Task:
Once you have read the records, write them out again exactly.

Task input:
##########

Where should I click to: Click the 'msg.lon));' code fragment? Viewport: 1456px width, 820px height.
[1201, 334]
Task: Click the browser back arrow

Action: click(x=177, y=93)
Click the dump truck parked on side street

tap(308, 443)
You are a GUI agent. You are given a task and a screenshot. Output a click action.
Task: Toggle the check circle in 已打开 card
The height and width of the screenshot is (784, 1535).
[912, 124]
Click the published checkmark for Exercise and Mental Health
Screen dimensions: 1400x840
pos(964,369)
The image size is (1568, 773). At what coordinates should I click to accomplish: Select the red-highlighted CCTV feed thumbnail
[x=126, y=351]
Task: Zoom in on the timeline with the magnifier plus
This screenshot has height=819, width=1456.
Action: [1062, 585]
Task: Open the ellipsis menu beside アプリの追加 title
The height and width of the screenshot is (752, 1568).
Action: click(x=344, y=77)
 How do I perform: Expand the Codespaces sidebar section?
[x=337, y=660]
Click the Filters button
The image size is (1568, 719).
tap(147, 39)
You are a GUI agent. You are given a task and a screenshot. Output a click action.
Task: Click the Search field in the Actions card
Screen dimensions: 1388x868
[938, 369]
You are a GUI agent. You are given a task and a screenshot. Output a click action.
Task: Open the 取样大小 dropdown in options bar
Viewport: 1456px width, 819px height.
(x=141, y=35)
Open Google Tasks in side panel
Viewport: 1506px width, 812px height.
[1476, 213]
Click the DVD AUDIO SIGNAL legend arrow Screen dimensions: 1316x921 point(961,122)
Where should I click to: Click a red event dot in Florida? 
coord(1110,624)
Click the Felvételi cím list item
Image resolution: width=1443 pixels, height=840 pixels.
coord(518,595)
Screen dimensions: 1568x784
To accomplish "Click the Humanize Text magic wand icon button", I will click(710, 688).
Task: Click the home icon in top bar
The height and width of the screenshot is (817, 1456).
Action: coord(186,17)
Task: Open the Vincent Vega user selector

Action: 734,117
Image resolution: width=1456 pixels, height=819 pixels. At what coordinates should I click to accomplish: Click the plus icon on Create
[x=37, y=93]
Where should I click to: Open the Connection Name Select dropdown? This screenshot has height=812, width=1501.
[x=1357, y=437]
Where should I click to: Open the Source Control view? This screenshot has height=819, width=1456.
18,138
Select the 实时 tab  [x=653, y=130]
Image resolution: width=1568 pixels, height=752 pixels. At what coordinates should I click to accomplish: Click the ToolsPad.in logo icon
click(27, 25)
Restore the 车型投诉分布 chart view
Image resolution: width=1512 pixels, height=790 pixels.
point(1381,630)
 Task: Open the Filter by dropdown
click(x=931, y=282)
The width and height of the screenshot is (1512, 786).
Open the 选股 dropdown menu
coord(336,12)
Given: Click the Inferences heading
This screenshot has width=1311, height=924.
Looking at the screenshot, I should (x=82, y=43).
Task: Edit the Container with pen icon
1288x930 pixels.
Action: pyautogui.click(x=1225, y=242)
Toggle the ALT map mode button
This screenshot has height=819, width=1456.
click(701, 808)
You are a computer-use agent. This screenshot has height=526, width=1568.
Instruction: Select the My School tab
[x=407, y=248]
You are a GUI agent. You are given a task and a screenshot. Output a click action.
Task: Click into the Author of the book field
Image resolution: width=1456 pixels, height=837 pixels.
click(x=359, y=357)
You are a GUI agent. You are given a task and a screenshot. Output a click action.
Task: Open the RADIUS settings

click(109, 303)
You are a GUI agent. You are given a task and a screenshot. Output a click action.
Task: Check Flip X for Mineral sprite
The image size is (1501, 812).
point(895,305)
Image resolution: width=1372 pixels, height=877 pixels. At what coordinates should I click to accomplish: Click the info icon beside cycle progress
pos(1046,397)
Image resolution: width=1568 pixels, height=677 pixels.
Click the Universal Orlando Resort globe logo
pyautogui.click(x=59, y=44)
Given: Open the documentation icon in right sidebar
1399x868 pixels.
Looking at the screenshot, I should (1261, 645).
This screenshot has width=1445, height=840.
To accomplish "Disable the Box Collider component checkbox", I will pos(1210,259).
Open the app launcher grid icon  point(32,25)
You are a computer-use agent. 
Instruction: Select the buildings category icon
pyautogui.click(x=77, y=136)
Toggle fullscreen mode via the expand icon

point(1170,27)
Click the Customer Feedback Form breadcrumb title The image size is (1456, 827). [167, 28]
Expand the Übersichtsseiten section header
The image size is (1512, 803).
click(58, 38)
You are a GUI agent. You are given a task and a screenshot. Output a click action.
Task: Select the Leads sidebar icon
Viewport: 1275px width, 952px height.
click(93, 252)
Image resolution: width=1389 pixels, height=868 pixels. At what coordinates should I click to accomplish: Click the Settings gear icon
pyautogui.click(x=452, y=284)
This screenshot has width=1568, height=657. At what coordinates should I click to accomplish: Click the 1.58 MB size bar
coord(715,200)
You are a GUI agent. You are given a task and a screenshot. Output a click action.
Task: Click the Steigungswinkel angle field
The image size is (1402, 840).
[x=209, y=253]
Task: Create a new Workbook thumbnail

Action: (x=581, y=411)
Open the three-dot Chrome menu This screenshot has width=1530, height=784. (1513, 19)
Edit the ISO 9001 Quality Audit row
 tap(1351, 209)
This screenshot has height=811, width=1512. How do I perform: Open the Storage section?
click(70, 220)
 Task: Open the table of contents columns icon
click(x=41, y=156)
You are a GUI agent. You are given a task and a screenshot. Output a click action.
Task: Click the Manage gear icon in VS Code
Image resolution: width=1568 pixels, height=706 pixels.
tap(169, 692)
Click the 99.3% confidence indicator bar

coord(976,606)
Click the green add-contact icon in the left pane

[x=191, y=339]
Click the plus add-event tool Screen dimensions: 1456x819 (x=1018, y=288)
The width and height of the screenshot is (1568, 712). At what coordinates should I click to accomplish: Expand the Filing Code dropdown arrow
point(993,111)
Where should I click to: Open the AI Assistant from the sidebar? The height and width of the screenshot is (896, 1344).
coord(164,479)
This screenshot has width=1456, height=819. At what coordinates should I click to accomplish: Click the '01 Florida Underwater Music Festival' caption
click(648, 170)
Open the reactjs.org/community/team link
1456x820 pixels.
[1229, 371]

##########

Result:
Where should I click to: Click the 'msg.lon));' code fragment? Viewport: 1456px width, 820px height.
[1201, 334]
Task: Click the browser back arrow

Action: click(x=177, y=93)
Click the dump truck parked on side street

tap(308, 443)
You are a GUI agent. You are given a task and a screenshot. Output a click action.
Task: Toggle the check circle in 已打开 card
The height and width of the screenshot is (784, 1535).
[912, 124]
Click the published checkmark for Exercise and Mental Health
Screen dimensions: 1400x840
pos(964,369)
The image size is (1568, 773). At what coordinates should I click to accomplish: Select the red-highlighted CCTV feed thumbnail
[x=126, y=351]
Task: Zoom in on the timeline with the magnifier plus
This screenshot has height=819, width=1456.
Action: [1062, 585]
Task: Open the ellipsis menu beside アプリの追加 title
The height and width of the screenshot is (752, 1568).
Action: click(x=344, y=77)
 How do I perform: Expand the Codespaces sidebar section?
[x=337, y=660]
Click the Filters button
The image size is (1568, 719).
tap(147, 39)
You are a GUI agent. You are given a task and a screenshot. Output a click action.
Task: Click the Search field in the Actions card
Screen dimensions: 1388x868
[938, 369]
You are a GUI agent. You are given a task and a screenshot. Output a click action.
Task: Open the 取样大小 dropdown in options bar
Viewport: 1456px width, 819px height.
(x=141, y=35)
Open Google Tasks in side panel
Viewport: 1506px width, 812px height.
[1476, 213]
Click the DVD AUDIO SIGNAL legend arrow Screen dimensions: 1316x921 point(961,122)
Where should I click to: Click a red event dot in Florida? 
coord(1110,624)
Click the Felvételi cím list item
Image resolution: width=1443 pixels, height=840 pixels.
coord(518,595)
Screen dimensions: 1568x784
To accomplish "Click the Humanize Text magic wand icon button", I will click(710, 688).
Task: Click the home icon in top bar
The height and width of the screenshot is (817, 1456).
Action: coord(186,17)
Task: Open the Vincent Vega user selector

Action: 734,117
Image resolution: width=1456 pixels, height=819 pixels. At what coordinates should I click to accomplish: Click the plus icon on Create
[x=37, y=93]
Where should I click to: Open the Connection Name Select dropdown? This screenshot has height=812, width=1501.
[x=1357, y=437]
Where should I click to: Open the Source Control view? This screenshot has height=819, width=1456.
18,138
Select the 实时 tab  [x=653, y=130]
Image resolution: width=1568 pixels, height=752 pixels. At what coordinates should I click to accomplish: Click the ToolsPad.in logo icon
click(27, 25)
Restore the 车型投诉分布 chart view
Image resolution: width=1512 pixels, height=790 pixels.
point(1381,630)
 Task: Open the Filter by dropdown
click(x=931, y=282)
The width and height of the screenshot is (1512, 786).
Open the 选股 dropdown menu
coord(336,12)
Given: Click the Inferences heading
This screenshot has width=1311, height=924.
Looking at the screenshot, I should (x=82, y=43).
Task: Edit the Container with pen icon
1288x930 pixels.
Action: pyautogui.click(x=1225, y=242)
Toggle the ALT map mode button
This screenshot has height=819, width=1456.
click(701, 808)
You are a computer-use agent. This screenshot has height=526, width=1568.
Instruction: Select the My School tab
[x=407, y=248]
You are a GUI agent. You are given a task and a screenshot. Output a click action.
Task: Click into the Author of the book field
Image resolution: width=1456 pixels, height=837 pixels.
click(x=359, y=357)
You are a GUI agent. You are given a task and a screenshot. Output a click action.
Task: Open the RADIUS settings

click(109, 303)
You are a GUI agent. You are given a task and a screenshot. Output a click action.
Task: Check Flip X for Mineral sprite
The image size is (1501, 812).
point(895,305)
Image resolution: width=1372 pixels, height=877 pixels. At what coordinates should I click to accomplish: Click the info icon beside cycle progress
pos(1046,397)
Image resolution: width=1568 pixels, height=677 pixels.
Click the Universal Orlando Resort globe logo
pyautogui.click(x=59, y=44)
Given: Open the documentation icon in right sidebar
1399x868 pixels.
Looking at the screenshot, I should (1261, 645).
This screenshot has width=1445, height=840.
To accomplish "Disable the Box Collider component checkbox", I will pos(1210,259).
Open the app launcher grid icon  point(32,25)
You are a computer-use agent. 
Instruction: Select the buildings category icon
pyautogui.click(x=77, y=136)
Toggle fullscreen mode via the expand icon

point(1170,27)
Click the Customer Feedback Form breadcrumb title The image size is (1456, 827). [167, 28]
Expand the Übersichtsseiten section header
The image size is (1512, 803).
click(58, 38)
You are a GUI agent. You are given a task and a screenshot. Output a click action.
Task: Select the Leads sidebar icon
Viewport: 1275px width, 952px height.
click(93, 252)
Image resolution: width=1389 pixels, height=868 pixels. At what coordinates should I click to accomplish: Click the Settings gear icon
pyautogui.click(x=452, y=284)
This screenshot has width=1568, height=657. At what coordinates should I click to accomplish: Click the 1.58 MB size bar
coord(715,200)
You are a GUI agent. You are given a task and a screenshot. Output a click action.
Task: Click the Steigungswinkel angle field
The image size is (1402, 840).
[x=209, y=253]
Task: Create a new Workbook thumbnail

Action: (x=581, y=411)
Open the three-dot Chrome menu This screenshot has width=1530, height=784. (1513, 19)
Edit the ISO 9001 Quality Audit row
 tap(1351, 209)
This screenshot has height=811, width=1512. How do I perform: Open the Storage section?
click(70, 220)
 Task: Open the table of contents columns icon
click(x=41, y=156)
You are a GUI agent. You are given a task and a screenshot. Output a click action.
Task: Click the Manage gear icon in VS Code
Image resolution: width=1568 pixels, height=706 pixels.
tap(169, 692)
Click the 99.3% confidence indicator bar

coord(976,606)
Click the green add-contact icon in the left pane

[x=191, y=339]
Click the plus add-event tool Screen dimensions: 1456x819 (x=1018, y=288)
The width and height of the screenshot is (1568, 712). At what coordinates should I click to accomplish: Expand the Filing Code dropdown arrow
point(993,111)
Where should I click to: Open the AI Assistant from the sidebar? The height and width of the screenshot is (896, 1344).
coord(164,479)
This screenshot has width=1456, height=819. At what coordinates should I click to accomplish: Click the '01 Florida Underwater Music Festival' caption
click(648, 170)
Open the reactjs.org/community/team link
1456x820 pixels.
[1229, 371]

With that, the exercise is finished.